Devolva, sem alterações, todas as linhas dos dados em que aparece a palavra "header".

◆ Dados extraídos
==================================================
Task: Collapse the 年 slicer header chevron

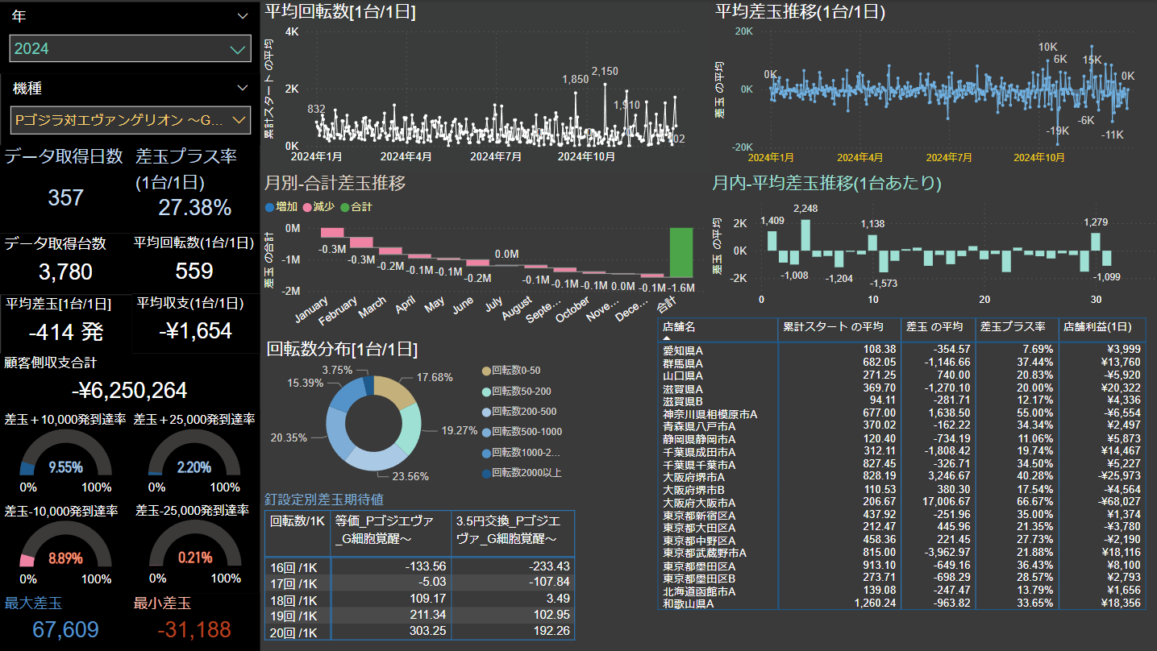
==================================================
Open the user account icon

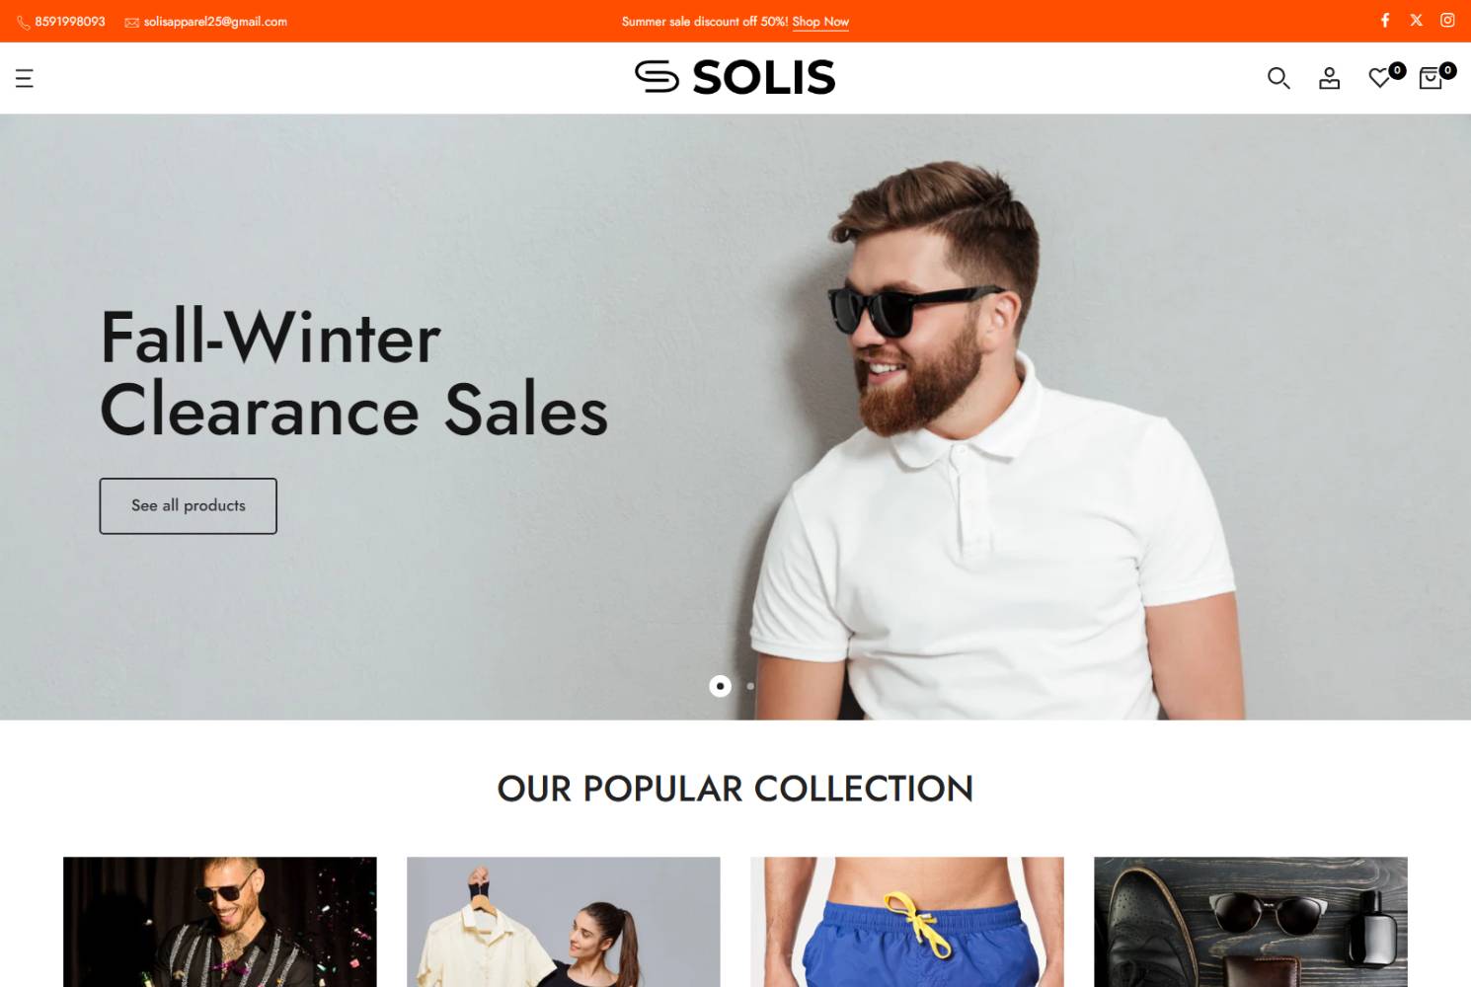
==================================================
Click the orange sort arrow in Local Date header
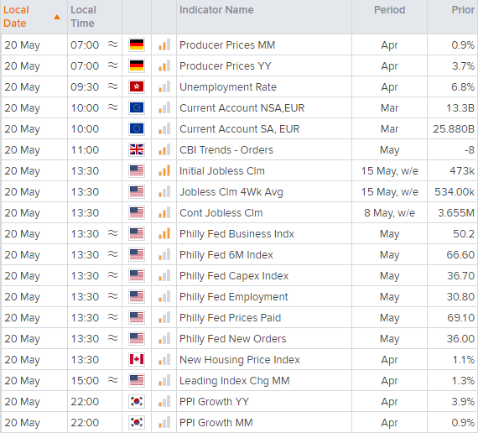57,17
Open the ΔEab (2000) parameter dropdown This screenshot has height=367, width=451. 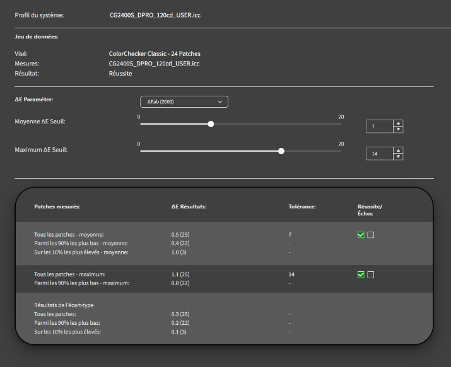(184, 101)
==================================================
◆ Resposta do exercício
Task: Collapse the 年 slicer header chevron
Click the orange sort arrow in Local Date header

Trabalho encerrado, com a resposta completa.